Nomin Bold, 27, of Reston and her husband opened River Nails & Spa in the Great Falls Village Centre with an aim to offer only treatments with products that are less toxic.

Bold and her husband, Sukhbold Shagdarjav, are persnickety about the salon’s products because of the new life they reared into the world: Their 5-month-old daughter Skylar.

“Essentially, we’re a non-toxic salon,” Bold said.

A growing number of studies show that long periods of exposure to chemical fumes of nail polish and salon products are linked to nail technicians’ respiratory, neurological and other health conditions, including infertility, miscarriages, kidney and liver damage and migraines, according to the Centers for Disease Control and Prevention National Institute for Occupational Safety and Health.

Bold wanted to create a safe place for customers to come and get their nails done.

“I’ve been to a lot of salons and I could never really find one that I really liked,” Bold said. “The options were very limited.”

HER SALON, which offers manicures and pedicures, only uses polish from two brands that offer semi- and totally non-toxic polish: Deborah Lippmann and CND.

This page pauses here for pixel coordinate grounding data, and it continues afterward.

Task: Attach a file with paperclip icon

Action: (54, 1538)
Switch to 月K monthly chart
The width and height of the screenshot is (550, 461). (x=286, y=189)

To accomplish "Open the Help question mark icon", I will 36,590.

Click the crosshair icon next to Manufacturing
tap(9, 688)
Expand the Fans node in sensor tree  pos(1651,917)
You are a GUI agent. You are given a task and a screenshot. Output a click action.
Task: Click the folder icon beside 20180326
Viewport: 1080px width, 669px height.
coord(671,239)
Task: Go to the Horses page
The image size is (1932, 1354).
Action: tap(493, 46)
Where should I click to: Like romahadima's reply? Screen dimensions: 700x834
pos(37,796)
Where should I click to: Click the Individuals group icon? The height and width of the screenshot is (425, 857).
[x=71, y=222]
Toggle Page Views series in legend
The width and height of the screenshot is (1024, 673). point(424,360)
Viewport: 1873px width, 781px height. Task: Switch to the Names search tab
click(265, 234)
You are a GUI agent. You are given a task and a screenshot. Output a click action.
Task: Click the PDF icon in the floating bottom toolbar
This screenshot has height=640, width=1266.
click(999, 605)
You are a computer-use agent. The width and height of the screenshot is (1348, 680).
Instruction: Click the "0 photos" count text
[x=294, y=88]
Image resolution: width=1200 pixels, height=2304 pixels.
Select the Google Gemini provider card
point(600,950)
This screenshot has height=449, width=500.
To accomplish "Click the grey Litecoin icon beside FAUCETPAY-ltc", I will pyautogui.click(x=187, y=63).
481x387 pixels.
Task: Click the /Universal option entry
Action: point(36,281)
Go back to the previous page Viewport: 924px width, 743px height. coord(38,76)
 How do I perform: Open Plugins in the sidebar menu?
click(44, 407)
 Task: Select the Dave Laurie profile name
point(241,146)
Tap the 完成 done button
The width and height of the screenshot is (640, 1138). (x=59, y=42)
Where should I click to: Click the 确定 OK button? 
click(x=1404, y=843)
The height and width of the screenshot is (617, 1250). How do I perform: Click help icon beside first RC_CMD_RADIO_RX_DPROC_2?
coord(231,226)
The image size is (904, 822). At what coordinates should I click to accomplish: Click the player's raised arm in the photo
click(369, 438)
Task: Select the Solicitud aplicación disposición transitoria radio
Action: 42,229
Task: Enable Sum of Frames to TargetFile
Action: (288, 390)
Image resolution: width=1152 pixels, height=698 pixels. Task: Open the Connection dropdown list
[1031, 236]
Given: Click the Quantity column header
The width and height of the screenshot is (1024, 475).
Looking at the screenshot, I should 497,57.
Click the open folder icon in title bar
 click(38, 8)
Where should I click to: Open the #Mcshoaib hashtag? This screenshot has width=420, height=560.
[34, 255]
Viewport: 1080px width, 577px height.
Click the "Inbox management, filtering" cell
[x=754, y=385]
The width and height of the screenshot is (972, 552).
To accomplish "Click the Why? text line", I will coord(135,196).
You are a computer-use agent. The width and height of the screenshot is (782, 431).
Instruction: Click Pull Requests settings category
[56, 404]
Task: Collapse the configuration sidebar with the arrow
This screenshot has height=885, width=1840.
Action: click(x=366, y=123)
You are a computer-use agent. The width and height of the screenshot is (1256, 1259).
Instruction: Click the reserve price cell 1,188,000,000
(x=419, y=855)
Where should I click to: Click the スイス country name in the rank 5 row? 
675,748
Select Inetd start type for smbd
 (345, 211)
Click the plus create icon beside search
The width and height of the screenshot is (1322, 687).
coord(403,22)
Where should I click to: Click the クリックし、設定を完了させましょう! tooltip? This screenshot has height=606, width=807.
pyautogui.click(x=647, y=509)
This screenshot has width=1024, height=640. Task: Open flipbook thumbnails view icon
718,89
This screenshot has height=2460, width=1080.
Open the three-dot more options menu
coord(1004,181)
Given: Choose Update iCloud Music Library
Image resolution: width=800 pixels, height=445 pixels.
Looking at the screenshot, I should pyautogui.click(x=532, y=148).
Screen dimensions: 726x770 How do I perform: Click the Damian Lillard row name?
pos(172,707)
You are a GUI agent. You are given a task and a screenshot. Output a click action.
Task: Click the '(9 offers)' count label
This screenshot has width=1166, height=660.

The polish bottles say 3-free, 5-free or 7-free, which means they exclude certain toxic chemicals that are traditionally found in polish: Dibutyl phthalate (DBP), formaldehyde and toluene are excluded in 3-free formulas; DBP, formaldehyde, toluene, formaldehyde resin and camphor are excluded in 5-free formulas; and DBP, formaldehyde, toluene, formaldehyde resin, camphor, ethyl tosylamide and xylene are excluded in 7-free formulas.

“They’re just healthier for the nails,” Bold said.

Acrylic nail treatments are banned from the salon because of the negative effects that have been associated with their use: Inflamed or itchy cuticles, infection and weakened nails over time.

“We have regular clients already,” Bold said. “It’s because I think they see a difference in their nails and the atmosphere.”

“The location was perfect,” Anna Freska of Great Falls said after returning for her second pedicure at the spa. “I love their very light and airy, open décor and focus on doing nail services naturally with concern of the health of the clients.”

Freska asked her nail technician to use Deborah Lippmann’s “Genie in a Bottle” polish, which is one of the most popular polishes at the spa. The polish is a base coat nail treatment, which only uses biotin, green tea, sunflower seed oil and vitamin E.

“People who don’t like polishes, that’s what they get and they promise by it,” Bold said. “It really strengthens their nails and really nourishes their nails.”

The salon also has a special exhaust system that pulls air directly from the room, according to Bold. Fans and vents are located directly at the manicure table and near the pedicure stations.

“There’s always an exchange going on,” Bold said. “They’re always getting air out and getting fresh air in. That’s how you don’t get the bad smell. It’s healthier for the person getting their nails done and for the [six] people who are working here.”

Installing the exhaust system was an investment, but was well worth it, Bold said of transforming the space from an office into her salon.

“It’s worth it for moms; they bring their kids and they don’t have to worry about having their kids sitting through a place where they’re inhaling all chemicals,” she said.

The soaks that are used during treatments are all by BCL Spa, which makes their products with organic ingredients.

THE LOCATION was also a setting Bold and her husband thought would be ideal. The River Nails & Spa is named for the Great Falls of the Potomac River, which runs through the Mather Gorge at the Great Falls Park.

“I wanted to open something that people would get an experience from, not an ordinary nail shop that you go in and out,” Bold said. “You come here, you relax and don’t have to worry about infection or anything like that.”

In addition to nails, Bold said the salon will soon offer lash extensions and micro blading treatments.